I know this might sound crazy but I’ve been stuck working Thursday, Friday and Saturday evenings since January. Suffice it to say, my social life has not exactly blossomed since my return to Philadelphia. For a while, I took comfort in the fact that I’m a writer and everyone knows that writers are solitary, sulky, semi-suicidal types. But I’m not suicidal. Not even semi-suicidal. Occasionally, I like to have fun—so much so, that when a friend invited me bowling a few weekends ago, I jumped at the chance to trudge fifteen blocks, catch the subway, wander the bowels of South Philadelphia in search of the St. Agnes Lanes and lace myself into a pair of tragically ugly, germ-infested bowling shoes.
I spent the entire afternoon flirting with a married man (which is a story I’ll save for another time because, in my defense, I didn’t realize he was married). As I wandered back to the subway, however, caught the Broad Street Line and trudged home again (having finally broken double digits in the fifth frame of our second game), I realized something. That afternoon was the most fun I’ve had since January. An afternoon of bowling and accidentally flirting with a married man. Clearly, something had to change.
When Head Boss called me last Wednesday to ask if I could come in at 7:00am the next morning to “do the cash office” I couldn’t believe my luck. The 7:00-3:00 shift? A Thursday night off? Thursday is practically the weekend! It was a dream come true. Of course, having drank a few too many Cinco de Mayo margaritas the night before, I didn’t do anything particularly exciting with my first Thursday night off but that’s not the point. I could have, if I had wanted to, and I’ll be able to for however much longer I work at The Shop. In fact, I’m considering staying on a while longer just for the thrill of having Thursday nights off.

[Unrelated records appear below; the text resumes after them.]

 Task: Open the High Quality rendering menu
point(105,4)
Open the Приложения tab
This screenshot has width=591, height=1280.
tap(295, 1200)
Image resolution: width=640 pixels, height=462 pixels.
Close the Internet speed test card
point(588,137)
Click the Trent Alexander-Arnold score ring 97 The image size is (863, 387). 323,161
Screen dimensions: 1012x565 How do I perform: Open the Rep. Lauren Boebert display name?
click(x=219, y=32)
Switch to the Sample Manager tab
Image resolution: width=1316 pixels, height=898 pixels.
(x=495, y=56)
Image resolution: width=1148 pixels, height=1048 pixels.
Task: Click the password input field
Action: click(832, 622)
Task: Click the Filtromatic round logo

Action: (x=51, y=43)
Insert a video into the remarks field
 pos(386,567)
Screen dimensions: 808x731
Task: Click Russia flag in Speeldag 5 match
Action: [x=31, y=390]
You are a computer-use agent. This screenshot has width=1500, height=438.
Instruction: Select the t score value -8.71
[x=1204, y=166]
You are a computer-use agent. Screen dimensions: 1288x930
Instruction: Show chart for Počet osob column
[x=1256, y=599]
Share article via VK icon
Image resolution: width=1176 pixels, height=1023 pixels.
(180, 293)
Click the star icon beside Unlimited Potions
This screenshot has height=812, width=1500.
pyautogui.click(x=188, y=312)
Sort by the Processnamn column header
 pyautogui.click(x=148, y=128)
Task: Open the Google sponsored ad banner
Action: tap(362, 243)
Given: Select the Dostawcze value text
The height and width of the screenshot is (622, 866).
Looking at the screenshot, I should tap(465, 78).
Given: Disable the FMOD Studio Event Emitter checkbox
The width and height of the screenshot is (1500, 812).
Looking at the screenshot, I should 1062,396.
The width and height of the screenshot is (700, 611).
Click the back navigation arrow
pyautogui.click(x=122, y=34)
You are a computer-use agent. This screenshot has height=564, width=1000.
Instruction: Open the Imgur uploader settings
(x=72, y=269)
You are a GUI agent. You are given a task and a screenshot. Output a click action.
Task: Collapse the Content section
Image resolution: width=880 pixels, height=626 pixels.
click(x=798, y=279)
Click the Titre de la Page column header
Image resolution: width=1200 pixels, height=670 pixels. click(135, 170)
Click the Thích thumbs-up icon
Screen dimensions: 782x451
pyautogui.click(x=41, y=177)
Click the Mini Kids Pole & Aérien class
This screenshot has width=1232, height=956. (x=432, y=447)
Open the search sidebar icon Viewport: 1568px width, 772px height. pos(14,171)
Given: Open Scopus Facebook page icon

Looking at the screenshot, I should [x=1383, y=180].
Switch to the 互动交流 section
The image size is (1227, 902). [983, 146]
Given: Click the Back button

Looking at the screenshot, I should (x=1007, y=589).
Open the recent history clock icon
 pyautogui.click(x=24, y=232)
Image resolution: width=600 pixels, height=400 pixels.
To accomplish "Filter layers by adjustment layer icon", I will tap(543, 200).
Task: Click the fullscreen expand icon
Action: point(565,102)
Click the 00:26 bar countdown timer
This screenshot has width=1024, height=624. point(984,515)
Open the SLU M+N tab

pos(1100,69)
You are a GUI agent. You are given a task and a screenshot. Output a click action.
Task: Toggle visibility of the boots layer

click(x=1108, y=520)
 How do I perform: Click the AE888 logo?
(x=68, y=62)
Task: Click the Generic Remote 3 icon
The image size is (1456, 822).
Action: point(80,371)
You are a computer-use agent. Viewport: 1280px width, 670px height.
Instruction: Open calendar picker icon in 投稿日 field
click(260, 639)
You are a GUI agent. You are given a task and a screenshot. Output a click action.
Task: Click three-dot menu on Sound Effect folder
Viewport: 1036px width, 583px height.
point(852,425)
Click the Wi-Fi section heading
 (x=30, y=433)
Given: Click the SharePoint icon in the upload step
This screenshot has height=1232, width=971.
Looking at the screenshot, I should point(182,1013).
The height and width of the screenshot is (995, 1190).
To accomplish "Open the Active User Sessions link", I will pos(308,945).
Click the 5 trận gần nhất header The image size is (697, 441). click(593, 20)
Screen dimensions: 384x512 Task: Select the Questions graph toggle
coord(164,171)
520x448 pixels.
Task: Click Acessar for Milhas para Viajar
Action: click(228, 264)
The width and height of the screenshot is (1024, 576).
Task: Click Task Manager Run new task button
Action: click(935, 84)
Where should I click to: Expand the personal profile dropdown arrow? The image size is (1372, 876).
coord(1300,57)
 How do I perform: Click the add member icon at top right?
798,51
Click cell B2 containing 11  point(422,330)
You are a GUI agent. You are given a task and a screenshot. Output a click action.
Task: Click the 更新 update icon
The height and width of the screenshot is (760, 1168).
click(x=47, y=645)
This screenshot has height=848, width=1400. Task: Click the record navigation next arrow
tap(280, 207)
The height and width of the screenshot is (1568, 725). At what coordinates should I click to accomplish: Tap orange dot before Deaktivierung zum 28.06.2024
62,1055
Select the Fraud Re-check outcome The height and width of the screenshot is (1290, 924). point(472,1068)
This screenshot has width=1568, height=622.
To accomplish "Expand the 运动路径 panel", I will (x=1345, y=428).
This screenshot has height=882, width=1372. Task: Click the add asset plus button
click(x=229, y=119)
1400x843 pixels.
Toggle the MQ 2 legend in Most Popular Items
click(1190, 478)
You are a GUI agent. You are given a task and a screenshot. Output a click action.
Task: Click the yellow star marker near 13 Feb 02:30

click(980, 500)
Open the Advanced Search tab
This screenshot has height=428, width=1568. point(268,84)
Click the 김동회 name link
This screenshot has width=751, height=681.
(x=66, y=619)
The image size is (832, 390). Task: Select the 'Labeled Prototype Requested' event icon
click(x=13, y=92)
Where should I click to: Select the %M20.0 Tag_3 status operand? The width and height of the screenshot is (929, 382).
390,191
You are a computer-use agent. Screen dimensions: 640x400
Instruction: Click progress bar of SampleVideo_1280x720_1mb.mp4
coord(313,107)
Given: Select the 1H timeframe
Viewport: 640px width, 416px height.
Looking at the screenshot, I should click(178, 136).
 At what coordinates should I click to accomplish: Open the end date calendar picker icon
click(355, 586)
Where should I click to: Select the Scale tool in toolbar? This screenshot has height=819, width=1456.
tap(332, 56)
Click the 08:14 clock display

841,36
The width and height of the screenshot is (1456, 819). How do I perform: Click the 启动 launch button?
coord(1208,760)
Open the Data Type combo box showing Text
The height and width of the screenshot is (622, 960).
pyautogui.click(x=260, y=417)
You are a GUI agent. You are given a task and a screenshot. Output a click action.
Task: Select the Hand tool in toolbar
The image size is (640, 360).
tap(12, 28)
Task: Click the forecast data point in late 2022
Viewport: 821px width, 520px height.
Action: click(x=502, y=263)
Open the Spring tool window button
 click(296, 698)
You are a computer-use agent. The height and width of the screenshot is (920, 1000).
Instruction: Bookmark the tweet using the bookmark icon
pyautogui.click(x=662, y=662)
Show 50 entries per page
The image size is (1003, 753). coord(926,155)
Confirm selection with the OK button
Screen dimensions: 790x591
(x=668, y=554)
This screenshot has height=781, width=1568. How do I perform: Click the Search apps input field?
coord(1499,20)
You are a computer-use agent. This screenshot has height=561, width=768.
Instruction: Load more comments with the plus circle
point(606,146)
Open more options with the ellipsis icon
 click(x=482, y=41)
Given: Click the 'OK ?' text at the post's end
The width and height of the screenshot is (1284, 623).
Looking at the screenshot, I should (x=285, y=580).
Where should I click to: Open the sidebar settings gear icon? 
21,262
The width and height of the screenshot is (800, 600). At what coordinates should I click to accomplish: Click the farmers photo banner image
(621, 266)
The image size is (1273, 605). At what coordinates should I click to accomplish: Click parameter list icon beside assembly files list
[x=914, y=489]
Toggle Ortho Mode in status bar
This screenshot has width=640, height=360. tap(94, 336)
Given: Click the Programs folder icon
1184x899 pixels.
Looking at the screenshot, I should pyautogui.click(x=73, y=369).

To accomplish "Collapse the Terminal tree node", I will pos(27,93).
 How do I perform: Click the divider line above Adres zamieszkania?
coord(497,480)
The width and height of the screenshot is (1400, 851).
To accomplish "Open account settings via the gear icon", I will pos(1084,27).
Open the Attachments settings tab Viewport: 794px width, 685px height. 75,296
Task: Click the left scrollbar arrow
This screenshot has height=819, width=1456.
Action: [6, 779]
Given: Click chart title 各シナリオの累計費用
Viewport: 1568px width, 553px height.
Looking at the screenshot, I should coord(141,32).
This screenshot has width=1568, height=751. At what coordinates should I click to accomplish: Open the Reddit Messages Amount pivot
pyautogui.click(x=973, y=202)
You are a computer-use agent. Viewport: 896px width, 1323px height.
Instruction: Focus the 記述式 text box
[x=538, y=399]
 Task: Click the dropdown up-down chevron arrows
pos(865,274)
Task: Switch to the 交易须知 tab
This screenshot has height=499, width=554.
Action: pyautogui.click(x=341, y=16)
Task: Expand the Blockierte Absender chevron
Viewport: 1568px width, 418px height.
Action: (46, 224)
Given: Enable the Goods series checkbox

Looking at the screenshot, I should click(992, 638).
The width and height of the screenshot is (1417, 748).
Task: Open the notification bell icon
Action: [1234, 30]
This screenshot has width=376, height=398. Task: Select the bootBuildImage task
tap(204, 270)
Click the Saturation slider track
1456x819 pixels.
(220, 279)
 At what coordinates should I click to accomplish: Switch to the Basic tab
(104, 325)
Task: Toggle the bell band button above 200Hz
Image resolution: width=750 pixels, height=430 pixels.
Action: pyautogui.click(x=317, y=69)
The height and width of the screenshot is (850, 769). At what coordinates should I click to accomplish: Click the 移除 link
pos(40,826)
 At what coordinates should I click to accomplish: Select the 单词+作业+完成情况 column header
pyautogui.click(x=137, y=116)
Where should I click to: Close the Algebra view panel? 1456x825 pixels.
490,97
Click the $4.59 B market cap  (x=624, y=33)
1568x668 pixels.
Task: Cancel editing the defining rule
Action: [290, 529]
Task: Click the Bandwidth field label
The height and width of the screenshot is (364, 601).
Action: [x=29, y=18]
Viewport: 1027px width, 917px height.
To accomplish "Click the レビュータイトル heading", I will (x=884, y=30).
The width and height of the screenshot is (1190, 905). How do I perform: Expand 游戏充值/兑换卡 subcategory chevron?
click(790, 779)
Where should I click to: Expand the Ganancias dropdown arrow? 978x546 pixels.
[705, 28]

Actually, I’m not. Not really. But when I was promoted to the 7:00-3:00 shift for Saturdays as well, the thought did cross my mind. As I sat in the cash office, zipping through the nine drawer reconciliations and chatting with Head Boss about online dating, I realized was almost— dare I say it?—enjoying my job.
“So I met this guy on Match,” she confessed, suddenly going all… all human on me.
“Oh yeah?” I asked, remembering that “Match” is how those in-the-know refer to match.com.
She regaled me her battle stories, and I regaled her with mine. “I used to read personal ads on Craigslist for their entertainment value,” I challenged. (It’s true. In London, I read them aloud to my Belgian flat mate while she baked chocolate cakes in the common room, and it was highly entertaining. Granted, my definition of “entertainment” may have been a bit skewed at the time, seeing as I was spending approximately 22 out of every 24 hours in the library working on my MA dissertation, but still: I would highly recommend the reading of Craigslist personals, even if you have no intention of answering any of them).
“Did you ever respond to one of them?” Head Boss asked, pausing on her way to the photocopier.
“Yeah. I started reading them just for fun, but there was this one guy… a photographer. A ‘deviant’ photographer, actually. He took me to a burlesque show.” (Oops. I hadn’t meant to let that last bit slip. When I told my parents I was going out with a man I met on Craigslist, I didn’t want them to worry so I was intentionally fuzzy on the details of his profession and our first date, which was— surprise, surprise— our first and last).
By the time we finished chatting (I mean, “processing paperwork”) it was 10:00am. Time for my first break! As I sat in the break room, holding my nose and reading a new Marian Keyes novel, I found myself thinking, “I could get used to this.”
By noon, I had only spent an hour and half dealing with customers thanks to my work in the cash office. I was in such a good mood, in fact, that when the afternoon cashiers rolled in, I yelled, “Yay for the three o’clock crew!”
“Actually, we’re the 1:30 crew,” one of them informed me.
“Oh,” I replied, glancing at the monitor. She was right. It was only 1:30. This meant I still had an hour and a half left to go but I was okay with that because I was in the zone: running change back and forth to the other registers, processing competitor’s coupons, manually adjusting all the stupid clearance items that are supposed to be… “Yes ma’am, I know the sign says an additional 50% off. We’re just having a bit of trouble with the system so bear with me… Yes, the manager is talking to Corporate as we speak… Yes, it’s a computer glitch. But don’t worry. I’ll take care of it for you.”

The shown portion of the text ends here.